THE REQUEST ▸
Copy the data below exactly as it appears, everything from the line containing "Task: Open System" down to the line containing "pos(1216,787)", with both of those lines included.

INPUT ROWS ▸
========================================

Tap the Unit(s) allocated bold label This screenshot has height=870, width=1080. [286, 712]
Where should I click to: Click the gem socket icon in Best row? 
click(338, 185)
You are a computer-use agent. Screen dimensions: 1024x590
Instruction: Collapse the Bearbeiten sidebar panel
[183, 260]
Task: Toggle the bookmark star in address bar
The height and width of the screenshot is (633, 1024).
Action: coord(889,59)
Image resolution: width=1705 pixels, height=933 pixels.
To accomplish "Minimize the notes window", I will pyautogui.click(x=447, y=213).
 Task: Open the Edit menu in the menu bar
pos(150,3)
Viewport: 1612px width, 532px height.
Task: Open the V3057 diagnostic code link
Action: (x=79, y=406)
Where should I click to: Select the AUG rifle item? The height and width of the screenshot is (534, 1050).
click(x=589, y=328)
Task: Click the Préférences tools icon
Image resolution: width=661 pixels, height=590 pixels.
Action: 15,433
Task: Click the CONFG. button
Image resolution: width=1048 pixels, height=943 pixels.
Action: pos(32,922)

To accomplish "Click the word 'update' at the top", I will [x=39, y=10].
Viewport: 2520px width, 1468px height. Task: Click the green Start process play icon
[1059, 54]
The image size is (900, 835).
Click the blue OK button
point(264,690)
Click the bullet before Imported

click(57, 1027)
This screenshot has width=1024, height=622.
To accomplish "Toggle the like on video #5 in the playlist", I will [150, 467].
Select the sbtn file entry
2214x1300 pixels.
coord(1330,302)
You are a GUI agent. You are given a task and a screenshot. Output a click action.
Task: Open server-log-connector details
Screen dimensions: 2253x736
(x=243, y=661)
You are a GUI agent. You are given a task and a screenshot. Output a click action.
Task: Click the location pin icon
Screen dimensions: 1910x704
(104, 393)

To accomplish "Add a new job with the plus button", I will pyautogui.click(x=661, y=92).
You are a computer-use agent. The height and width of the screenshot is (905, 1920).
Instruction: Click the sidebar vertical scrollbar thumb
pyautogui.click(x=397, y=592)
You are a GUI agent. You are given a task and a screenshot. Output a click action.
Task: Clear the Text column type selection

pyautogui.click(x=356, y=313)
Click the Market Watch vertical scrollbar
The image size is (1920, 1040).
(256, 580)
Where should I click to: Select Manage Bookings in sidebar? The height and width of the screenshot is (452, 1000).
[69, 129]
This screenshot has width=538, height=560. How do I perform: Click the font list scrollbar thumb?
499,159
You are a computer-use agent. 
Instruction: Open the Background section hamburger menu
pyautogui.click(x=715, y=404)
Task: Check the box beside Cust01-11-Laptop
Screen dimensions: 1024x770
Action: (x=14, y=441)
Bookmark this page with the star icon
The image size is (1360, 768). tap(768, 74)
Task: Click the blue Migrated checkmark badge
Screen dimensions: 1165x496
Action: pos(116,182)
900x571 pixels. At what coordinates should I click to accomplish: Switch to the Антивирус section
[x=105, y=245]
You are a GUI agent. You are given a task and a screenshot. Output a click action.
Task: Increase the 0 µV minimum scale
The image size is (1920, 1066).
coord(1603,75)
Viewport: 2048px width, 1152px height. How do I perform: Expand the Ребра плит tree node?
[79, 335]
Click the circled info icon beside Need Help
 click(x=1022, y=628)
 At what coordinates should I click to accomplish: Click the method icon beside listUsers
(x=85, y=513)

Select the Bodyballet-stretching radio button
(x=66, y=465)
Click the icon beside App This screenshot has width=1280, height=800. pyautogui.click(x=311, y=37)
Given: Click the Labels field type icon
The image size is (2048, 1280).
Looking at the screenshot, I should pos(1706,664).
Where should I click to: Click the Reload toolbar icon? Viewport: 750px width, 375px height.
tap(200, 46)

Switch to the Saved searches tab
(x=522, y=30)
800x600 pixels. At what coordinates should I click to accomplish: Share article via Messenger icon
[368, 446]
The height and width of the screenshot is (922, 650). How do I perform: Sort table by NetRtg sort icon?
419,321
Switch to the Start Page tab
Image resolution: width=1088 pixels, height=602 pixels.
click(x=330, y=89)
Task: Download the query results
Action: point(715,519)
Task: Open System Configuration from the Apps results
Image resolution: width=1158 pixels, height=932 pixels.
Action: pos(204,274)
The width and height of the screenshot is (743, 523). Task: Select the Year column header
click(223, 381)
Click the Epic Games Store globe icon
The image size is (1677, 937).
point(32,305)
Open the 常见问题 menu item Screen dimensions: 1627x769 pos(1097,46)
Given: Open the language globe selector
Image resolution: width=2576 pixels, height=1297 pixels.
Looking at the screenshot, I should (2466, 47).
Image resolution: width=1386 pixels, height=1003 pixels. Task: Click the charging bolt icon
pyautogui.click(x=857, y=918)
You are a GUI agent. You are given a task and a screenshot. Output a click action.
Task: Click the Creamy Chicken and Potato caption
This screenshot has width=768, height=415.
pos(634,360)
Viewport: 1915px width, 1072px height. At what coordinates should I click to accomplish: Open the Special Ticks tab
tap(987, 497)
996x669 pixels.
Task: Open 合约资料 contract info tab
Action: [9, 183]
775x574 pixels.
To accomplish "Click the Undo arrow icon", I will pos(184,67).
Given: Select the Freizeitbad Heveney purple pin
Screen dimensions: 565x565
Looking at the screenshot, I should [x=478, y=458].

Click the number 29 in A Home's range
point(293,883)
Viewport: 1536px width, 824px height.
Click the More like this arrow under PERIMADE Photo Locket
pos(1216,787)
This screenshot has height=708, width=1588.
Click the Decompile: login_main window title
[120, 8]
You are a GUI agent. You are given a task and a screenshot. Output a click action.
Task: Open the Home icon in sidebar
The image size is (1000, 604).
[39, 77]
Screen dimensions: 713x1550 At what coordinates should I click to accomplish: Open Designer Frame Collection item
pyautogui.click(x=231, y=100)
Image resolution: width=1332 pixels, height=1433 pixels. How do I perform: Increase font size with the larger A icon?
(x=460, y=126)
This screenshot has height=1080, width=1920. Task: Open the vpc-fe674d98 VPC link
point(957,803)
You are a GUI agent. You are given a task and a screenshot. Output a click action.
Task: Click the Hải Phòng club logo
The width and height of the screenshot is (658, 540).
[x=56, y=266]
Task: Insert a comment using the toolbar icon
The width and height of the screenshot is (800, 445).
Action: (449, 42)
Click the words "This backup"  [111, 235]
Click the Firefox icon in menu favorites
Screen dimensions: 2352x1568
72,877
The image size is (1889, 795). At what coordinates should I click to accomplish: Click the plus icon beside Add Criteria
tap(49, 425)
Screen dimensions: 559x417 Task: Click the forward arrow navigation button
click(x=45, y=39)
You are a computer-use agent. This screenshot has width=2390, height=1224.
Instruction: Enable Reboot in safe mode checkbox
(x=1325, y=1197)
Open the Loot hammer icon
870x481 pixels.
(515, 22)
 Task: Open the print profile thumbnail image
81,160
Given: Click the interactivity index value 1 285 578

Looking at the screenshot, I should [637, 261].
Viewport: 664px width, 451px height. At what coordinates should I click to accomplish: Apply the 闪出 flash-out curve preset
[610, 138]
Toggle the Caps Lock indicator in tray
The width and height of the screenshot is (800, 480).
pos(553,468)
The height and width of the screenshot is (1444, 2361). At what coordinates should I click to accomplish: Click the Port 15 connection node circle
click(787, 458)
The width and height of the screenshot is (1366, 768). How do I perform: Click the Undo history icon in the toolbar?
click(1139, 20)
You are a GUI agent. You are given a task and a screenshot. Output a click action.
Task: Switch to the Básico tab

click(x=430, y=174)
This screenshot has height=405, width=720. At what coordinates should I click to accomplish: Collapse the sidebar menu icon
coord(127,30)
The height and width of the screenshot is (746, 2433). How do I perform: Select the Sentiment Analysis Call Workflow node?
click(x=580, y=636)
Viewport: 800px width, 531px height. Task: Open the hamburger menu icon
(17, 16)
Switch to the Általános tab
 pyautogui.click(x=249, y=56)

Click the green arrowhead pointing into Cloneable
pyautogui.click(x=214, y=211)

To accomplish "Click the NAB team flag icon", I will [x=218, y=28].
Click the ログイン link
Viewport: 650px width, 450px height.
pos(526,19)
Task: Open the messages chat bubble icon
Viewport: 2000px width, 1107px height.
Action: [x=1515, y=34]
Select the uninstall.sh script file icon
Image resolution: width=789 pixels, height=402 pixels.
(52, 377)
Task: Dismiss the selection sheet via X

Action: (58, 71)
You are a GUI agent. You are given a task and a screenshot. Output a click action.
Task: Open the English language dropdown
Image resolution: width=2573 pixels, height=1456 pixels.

========================================

ANSWER TO THE PROBLEM ▸
Task: Open System Configuration from the Apps results
Image resolution: width=1158 pixels, height=932 pixels.
Action: pos(204,274)
The width and height of the screenshot is (743, 523). Task: Select the Year column header
click(223, 381)
Click the Epic Games Store globe icon
The image size is (1677, 937).
point(32,305)
Open the 常见问题 menu item Screen dimensions: 1627x769 pos(1097,46)
Given: Open the language globe selector
Image resolution: width=2576 pixels, height=1297 pixels.
Looking at the screenshot, I should (2466, 47).
Image resolution: width=1386 pixels, height=1003 pixels. Task: Click the charging bolt icon
pyautogui.click(x=857, y=918)
You are a GUI agent. You are given a task and a screenshot. Output a click action.
Task: Click the Creamy Chicken and Potato caption
This screenshot has width=768, height=415.
pos(634,360)
Viewport: 1915px width, 1072px height. At what coordinates should I click to accomplish: Open the Special Ticks tab
tap(987, 497)
996x669 pixels.
Task: Open 合约资料 contract info tab
Action: [9, 183]
775x574 pixels.
To accomplish "Click the Undo arrow icon", I will pos(184,67).
Given: Select the Freizeitbad Heveney purple pin
Screen dimensions: 565x565
Looking at the screenshot, I should [x=478, y=458].

Click the number 29 in A Home's range
point(293,883)
Viewport: 1536px width, 824px height.
Click the More like this arrow under PERIMADE Photo Locket
pos(1216,787)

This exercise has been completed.